§ **Required action**:
The answer must consist solely of the line that contains "Open the file icon for lote 4" and all subsequent lines of the data, each reproduced exactly.

§ **Given information**:
*****

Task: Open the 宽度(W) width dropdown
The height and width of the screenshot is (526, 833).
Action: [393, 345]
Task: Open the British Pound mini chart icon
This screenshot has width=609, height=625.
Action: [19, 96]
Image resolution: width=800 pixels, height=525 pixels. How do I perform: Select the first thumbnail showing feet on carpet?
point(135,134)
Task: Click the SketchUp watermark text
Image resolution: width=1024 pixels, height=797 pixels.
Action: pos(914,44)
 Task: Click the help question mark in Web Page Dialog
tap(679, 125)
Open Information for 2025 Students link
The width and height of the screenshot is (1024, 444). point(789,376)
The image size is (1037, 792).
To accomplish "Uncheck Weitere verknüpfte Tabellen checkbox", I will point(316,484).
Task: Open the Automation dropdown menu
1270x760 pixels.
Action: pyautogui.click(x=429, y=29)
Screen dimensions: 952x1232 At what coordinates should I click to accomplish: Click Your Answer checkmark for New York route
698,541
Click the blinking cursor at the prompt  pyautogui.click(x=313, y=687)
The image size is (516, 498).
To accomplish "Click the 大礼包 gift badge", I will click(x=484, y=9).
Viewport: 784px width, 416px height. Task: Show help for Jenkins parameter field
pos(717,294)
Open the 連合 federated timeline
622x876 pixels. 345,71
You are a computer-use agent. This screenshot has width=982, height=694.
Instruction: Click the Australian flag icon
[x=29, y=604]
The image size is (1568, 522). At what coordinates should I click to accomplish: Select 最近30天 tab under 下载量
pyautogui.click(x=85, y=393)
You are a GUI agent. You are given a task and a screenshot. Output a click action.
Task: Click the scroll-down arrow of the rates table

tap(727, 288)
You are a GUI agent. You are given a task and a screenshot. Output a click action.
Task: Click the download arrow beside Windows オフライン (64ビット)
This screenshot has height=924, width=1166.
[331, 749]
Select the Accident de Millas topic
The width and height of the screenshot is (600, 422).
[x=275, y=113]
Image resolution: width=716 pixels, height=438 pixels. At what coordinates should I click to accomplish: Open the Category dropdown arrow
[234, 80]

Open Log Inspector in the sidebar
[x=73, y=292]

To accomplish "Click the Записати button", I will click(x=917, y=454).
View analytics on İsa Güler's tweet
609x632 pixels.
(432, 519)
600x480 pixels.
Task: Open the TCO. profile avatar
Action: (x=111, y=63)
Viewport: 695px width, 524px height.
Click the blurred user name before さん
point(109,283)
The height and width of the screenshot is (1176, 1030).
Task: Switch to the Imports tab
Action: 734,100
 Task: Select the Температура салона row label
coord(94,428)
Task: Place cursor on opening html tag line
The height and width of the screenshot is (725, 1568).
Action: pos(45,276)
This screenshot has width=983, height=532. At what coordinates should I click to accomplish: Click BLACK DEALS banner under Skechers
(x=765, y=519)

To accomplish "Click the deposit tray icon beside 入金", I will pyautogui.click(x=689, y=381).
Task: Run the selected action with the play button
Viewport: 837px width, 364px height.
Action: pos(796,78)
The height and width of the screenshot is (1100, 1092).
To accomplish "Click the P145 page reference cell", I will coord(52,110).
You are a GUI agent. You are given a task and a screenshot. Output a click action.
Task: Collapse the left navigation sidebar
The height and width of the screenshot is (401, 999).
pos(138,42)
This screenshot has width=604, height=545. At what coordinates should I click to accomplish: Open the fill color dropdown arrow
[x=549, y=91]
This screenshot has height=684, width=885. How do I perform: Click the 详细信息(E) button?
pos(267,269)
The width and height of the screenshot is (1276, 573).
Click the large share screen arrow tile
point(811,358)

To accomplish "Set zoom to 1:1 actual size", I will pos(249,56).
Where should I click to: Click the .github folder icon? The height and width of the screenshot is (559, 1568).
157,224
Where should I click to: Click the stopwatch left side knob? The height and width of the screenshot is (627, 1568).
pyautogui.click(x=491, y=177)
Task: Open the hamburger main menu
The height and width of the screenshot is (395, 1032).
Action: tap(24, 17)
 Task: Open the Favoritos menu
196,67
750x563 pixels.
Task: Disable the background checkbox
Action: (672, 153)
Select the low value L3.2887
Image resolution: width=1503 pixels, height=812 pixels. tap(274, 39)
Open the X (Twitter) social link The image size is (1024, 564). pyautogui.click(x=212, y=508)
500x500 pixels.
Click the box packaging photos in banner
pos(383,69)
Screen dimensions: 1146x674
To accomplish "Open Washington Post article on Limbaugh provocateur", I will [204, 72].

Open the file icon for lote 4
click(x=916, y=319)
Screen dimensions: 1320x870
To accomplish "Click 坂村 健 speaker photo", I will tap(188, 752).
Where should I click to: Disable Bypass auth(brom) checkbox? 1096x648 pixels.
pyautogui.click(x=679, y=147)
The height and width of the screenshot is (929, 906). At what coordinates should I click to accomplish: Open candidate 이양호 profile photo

*****

§ **The completed task**:
Open the file icon for lote 4
click(x=916, y=319)
Screen dimensions: 1320x870
To accomplish "Click 坂村 健 speaker photo", I will tap(188, 752).
Where should I click to: Disable Bypass auth(brom) checkbox? 1096x648 pixels.
pyautogui.click(x=679, y=147)
The height and width of the screenshot is (929, 906). At what coordinates should I click to accomplish: Open candidate 이양호 profile photo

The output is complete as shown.